An IRS filing released Tuesday by the Black Lives Matter Global Foundation (BLMGF) revealed that a large portion of the group’s revenue was spent on lobbying Congress on a number of issues, including pressure on lawmakers to move forward on the impeachment of former President Donald Trump.
The 63-page Form 990 covers the fiscal year from July 1, 2020 to June 30, 2021, and indicates the group had $42 million in net assets at that time, the Daily Mail reported.
In addition to lobbying for impeachment following the Jan 6. Capitol riot, the group also sought to influence votes on the BREATHE Act, which would abolish the Drug Enforcement Agency and end life sentences. They also used funds to rally members of Congress against the George Floyd Act, which they say did not go far enough in their efforts toward police reform.
Neither bill has passed at this time.
Although non-profit groups such as BLMGF are allowed to lobby Congress to some degree, certain IRS rules will not allow any “substantial” portion of the group’s activities to be directed at lobbying.
The filing showed the group spent 3.4 percent of its $37 million in expenses last year on lobbying, while the bulk of it was spent on real estate, grants and consultants, the outlet reported.
According to a board member, the group has an annual operating budget of $4 million.
The filing also revealed that Patrisse Cullors was the sole voting director at the time and that no board meetings were ever held. She is listed an uncompensated founder and executive director but stepped down in May of 2021 after allegations of financial improprieties surfaced.
One of the purchases in question is the $6 million dollar California compound in Studio City which appears to be not much more than a party palace.
Cullors continues to deny claims that she used funds from BLMGF for her own personal use.
According to the tax filing, she used charity funds to pay her friends and family large sums of money for various “consulting” roles.
The Daily Mail listed some of the recipients:
BLM co-founder Patrisse Cullors received $120,000 for ‘consulting fees’ and reimbursed BLM $73,523 for a charter flight.

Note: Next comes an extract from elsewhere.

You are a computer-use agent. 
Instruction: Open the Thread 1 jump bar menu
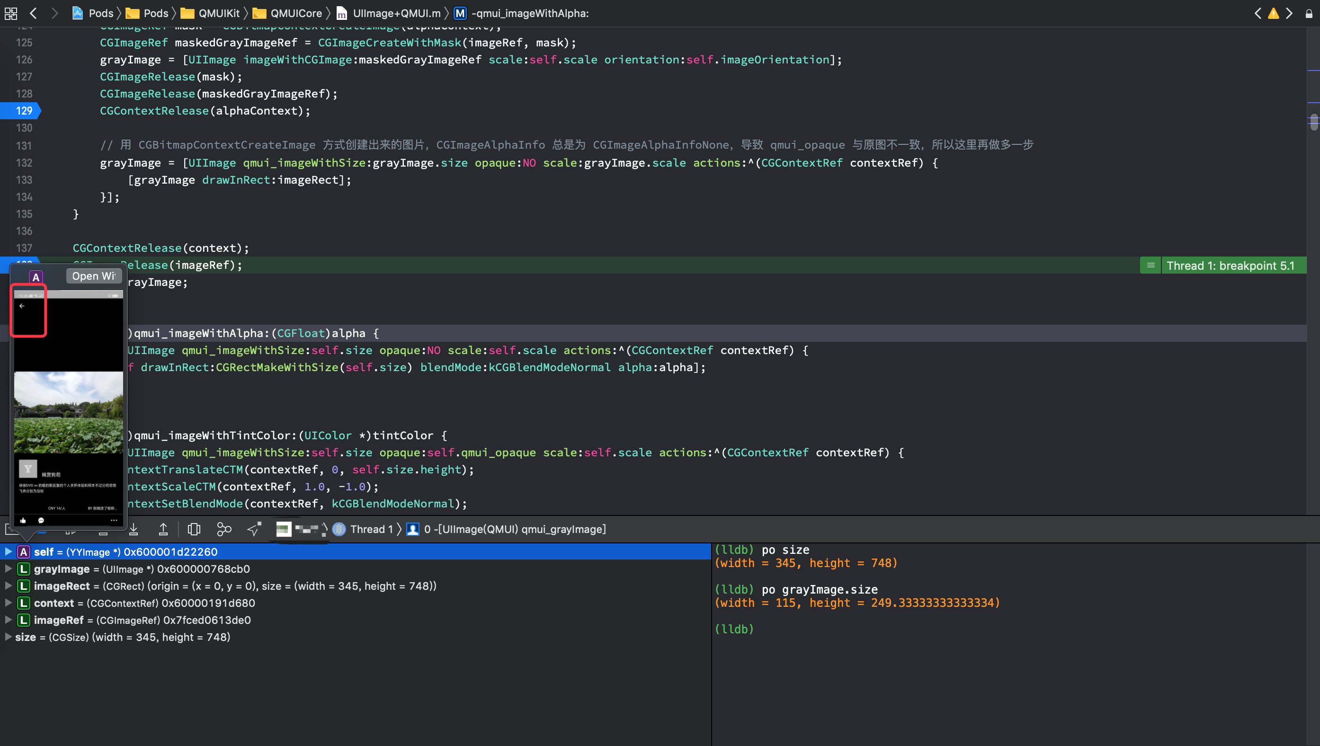click(371, 529)
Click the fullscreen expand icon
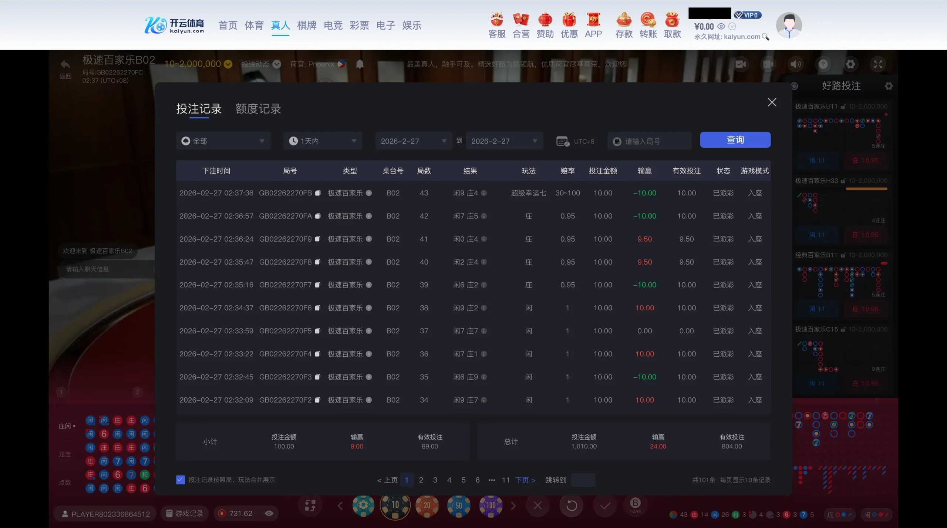Screen dimensions: 947x528 click(878, 64)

She denies taking money from BLM for personal matters and says all purchases – including a lavish $6mm LA home – were legitimate.
The father of Cullors’ child, Damon Turner, was paid nearly $970,000 to help ‘produce live events’
Her brother, Paul Cullors, received more than $840,000 for providing security services to the foundation.
Fellow BLM director Shalomyah Bowers was paid more than $2.1 million for providing operational support.
The current board members say everything is above board.
“This 990 reveals that (the BLM foundation) is the largest black abolitionist nonprofit organization that has ever existed in the nation’s history. What we’re doing has never been done before,” said Shalomyah Bowers, who currently serves as the group’s board secretary.
“We needed to get dollars out to grassroots organizations doing the work of abolition, doing the work that would shift the moral tide of this world towards one that does not have or believe in police, prisons, jails or violence,” he said.
“Our firm stepped in when Black Lives Matter had no structure and no staff,’ he said. ‘We filled the gap, when nothing else existed. But let me be crystal clear, there was no conflict of interest.”
Bowers is one of three current board members of BLMGF along with communication professional Cicley Gay and ‘DZhane Parker, a member of BLM’s Los Angeles chapter.
“We are decolonizing philanthropy,” Gay said. “We, as a board, are charged with disrupting traditional standards of what grant making in philanthropy looks like. It means investing in black communities, trusting them with their dollars.”
The filing does not reveal the names of the group’s donors.
“Transparency and accountability is so important to us, but so is trust,’ said Gay, the BLM foundation chair. “Presenting (donor) names after the fact, at this point, would likely be a betrayal of that trust.”